Aarhus University Hospital features its own 3D printing centre. Now, the goal is to make it an innovation hub where doctors can test their good ideas.
As I survey the lab, I see bone fragments at home next to plastic tools on a bookshelf, while forearm bones sunbathe in the windowsill.
Despite the optics of a mad scientist, the apparent human anatomy spread throughout Joakim Lindhardt’s lab is not the real thing. Rather, they are replicas made by a 3D printer that the hospital procured in 2018 for a pilot project between the Department of Plastic and Breast Surgery and the Department of Oral and Maxillofacial Surgery.
As the manager of the 3D print centre at the Aarhus University Hospital, Lindhardt explains:
“Where 3D printing was already used to reconstruct lower jaws, we saw an opportunity to use it to virtually plan cancer surgeries (among others) and make auxiliary tools. Since the 3D prints were from an external supplier, they were expensive and there was a long delivery time associated with it”.

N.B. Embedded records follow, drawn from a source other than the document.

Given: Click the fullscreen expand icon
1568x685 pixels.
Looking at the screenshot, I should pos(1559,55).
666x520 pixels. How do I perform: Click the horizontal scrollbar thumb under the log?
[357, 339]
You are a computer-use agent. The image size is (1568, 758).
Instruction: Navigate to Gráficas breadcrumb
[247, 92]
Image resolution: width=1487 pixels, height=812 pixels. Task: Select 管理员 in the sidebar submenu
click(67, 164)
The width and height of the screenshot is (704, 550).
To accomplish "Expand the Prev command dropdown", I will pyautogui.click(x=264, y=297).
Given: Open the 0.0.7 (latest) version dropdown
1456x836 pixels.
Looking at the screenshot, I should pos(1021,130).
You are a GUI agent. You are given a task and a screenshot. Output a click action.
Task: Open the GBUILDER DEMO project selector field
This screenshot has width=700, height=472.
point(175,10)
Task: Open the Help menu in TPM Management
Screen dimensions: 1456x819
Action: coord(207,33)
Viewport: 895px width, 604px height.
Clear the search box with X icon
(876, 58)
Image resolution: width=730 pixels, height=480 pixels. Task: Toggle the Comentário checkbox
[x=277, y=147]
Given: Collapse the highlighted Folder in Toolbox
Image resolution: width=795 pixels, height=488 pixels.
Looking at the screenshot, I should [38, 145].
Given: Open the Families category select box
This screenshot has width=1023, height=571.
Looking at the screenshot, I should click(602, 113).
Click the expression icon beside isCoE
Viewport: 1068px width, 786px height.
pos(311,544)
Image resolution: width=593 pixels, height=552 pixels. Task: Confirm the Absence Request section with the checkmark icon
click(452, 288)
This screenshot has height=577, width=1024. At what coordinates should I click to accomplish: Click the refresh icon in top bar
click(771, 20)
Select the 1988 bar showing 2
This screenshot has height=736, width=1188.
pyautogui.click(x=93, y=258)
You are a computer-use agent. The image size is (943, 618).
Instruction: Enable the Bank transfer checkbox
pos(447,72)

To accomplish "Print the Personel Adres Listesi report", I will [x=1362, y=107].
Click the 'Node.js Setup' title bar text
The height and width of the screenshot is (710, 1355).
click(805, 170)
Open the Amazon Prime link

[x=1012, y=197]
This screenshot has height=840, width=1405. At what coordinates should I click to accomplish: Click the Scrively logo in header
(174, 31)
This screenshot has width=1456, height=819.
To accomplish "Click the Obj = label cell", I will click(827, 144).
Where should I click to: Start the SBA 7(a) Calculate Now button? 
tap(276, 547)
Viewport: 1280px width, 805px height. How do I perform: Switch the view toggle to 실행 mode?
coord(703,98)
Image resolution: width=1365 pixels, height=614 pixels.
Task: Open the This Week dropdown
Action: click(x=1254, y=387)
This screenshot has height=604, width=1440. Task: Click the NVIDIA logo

Given these considerations, the pilot project sought to move production in-house. After the project wrapped up, the printer was so valuable that the centre became a permanent fixture that is used hospital-wide.
Using 3D to enhance the accuracy and time required for operations
When removing a tumour from a patient’s jaw, surgeons have to strike a balance between ensuring they got it all without removing more than is absolutely necessary. At the same time, they have to find a bone in the lower leg that can be used to replace the removed part.
Using computerised tomography (CT) scans – which are completed during the diagnostic phase – Lindhardt can make a 3D image of both the lower leg and jaw. These can then be used to reconstruct the bones and prepare for the operation, both digitally and with plastic replicas.
“With 3D images, you can perform a virtual operation by placing the lower leg up to the jaw and rotating it until you find the best way to perform the operation. The great advantage of a computer is that you can press Ctrl + Z to undo it”.
This planning streamlines the operation and makes it more precise. With a 3D model it’s possible to customise the titanium rails that hold the bones together beforehand instead of on the operating table. Based on the computer operation, auxiliary tools that fit the patient perfectly can be 3D printed – for the benefit of both the patient’s health and the doctors’ work hours.
As Lindhardt sees it, the 3D printing centre became permanent not because it’s expected to invent the next generation of technology, but rather for its rapid production and the opportunity to test good ideas:
“Other clinicians quickly began to come up with ideas for what 3D printing could do for them. The centre makes it is so much easier to try things out. If I meet a surgeon in the hallway we can discuss an idea and have a prototype a few days later that we can work from”.
Cautiously optimistic, Lindhardt is careful to point out that this does not mean operations will change dramatically from one day to the next. After all, the prototypes still need to be thoroughly tested before they can be used on patients. But the centre’s leader hopes that it can serve as a platform for a dedicated innovation centre in-house:
“We need to make people see that 3D printing is an option for our 10,000 talented employees. They need a place where they can go with their good ideas and make some functional prototypes”.